## Directions
Your task is to work out how many lines in the data include the word "computer". Reply with the number alone.

────────

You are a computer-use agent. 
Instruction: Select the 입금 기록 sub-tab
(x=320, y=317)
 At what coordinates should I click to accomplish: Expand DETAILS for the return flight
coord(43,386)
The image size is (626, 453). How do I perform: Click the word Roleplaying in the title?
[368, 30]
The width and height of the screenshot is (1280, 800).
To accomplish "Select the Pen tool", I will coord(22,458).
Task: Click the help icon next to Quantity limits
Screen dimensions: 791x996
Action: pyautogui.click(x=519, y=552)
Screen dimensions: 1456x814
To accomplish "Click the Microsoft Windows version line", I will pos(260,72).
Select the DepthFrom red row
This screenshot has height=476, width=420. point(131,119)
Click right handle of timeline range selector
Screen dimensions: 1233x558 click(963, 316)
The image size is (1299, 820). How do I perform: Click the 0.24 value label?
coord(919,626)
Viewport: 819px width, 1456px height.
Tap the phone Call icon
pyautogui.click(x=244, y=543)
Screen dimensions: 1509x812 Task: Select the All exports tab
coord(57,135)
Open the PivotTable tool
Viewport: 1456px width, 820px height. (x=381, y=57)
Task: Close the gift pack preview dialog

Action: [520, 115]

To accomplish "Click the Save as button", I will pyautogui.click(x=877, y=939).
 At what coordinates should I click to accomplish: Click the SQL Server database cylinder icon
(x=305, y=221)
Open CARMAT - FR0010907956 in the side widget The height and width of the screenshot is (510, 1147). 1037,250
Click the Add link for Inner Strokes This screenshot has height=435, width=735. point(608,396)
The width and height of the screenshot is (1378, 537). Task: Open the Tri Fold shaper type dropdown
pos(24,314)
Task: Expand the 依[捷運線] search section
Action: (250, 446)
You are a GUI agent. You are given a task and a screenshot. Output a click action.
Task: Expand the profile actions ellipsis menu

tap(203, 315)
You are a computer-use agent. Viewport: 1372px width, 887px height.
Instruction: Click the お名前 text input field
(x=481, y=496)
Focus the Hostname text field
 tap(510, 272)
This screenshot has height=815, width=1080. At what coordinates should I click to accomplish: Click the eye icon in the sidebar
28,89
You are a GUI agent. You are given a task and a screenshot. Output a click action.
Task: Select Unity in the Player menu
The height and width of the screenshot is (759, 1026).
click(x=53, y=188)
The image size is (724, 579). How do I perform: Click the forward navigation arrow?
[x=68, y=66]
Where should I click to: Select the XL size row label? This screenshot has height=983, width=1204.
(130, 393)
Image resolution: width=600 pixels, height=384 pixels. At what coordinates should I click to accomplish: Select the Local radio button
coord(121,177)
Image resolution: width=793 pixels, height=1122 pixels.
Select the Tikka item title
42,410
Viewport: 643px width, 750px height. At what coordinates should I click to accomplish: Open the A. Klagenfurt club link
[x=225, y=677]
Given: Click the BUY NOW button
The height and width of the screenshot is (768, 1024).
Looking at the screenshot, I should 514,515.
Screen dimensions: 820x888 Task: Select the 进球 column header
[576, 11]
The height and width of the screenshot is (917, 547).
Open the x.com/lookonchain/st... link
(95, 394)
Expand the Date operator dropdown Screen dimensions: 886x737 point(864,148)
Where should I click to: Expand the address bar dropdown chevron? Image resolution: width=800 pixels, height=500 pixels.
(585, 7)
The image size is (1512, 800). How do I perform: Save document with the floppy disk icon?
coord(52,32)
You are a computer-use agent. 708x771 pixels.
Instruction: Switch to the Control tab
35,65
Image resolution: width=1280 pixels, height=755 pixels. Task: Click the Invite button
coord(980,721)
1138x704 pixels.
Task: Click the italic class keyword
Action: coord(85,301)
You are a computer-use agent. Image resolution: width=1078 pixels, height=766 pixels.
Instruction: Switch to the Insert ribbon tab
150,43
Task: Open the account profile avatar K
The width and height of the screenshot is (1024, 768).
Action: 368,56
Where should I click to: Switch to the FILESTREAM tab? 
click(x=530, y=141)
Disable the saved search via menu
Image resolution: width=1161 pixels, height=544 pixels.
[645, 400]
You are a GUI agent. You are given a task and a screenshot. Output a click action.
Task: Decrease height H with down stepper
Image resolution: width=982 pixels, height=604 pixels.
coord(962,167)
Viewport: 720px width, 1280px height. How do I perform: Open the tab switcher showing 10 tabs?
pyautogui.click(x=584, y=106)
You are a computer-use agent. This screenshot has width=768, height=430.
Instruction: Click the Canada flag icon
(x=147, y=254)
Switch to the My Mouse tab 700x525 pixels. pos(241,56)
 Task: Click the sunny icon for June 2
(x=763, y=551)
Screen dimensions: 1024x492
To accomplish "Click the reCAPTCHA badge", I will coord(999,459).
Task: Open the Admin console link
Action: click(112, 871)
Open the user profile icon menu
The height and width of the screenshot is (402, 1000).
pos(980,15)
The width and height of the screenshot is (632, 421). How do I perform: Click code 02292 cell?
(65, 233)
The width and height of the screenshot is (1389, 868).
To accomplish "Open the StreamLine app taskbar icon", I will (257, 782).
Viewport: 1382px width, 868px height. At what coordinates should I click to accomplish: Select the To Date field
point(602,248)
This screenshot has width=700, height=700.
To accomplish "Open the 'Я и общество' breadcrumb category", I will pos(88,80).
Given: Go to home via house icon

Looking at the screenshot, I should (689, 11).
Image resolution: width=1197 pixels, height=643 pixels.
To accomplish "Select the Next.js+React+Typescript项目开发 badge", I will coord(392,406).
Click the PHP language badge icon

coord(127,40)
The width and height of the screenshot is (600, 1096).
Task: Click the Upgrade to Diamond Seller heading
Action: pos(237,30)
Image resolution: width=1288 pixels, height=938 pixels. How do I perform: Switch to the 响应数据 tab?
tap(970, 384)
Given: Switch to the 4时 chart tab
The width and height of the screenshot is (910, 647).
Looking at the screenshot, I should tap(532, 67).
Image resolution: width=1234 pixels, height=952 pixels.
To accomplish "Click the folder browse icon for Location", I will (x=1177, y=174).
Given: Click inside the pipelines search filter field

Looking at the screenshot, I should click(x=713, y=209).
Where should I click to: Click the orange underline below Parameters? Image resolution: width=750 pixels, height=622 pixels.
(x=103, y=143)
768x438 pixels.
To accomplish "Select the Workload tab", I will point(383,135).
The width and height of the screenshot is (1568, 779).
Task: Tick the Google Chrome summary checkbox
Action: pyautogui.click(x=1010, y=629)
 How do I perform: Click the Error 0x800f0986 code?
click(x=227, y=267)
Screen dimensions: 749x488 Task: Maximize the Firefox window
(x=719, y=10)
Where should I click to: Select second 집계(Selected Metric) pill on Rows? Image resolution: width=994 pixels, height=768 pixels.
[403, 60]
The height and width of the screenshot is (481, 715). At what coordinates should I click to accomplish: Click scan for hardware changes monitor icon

────────

## Your response
5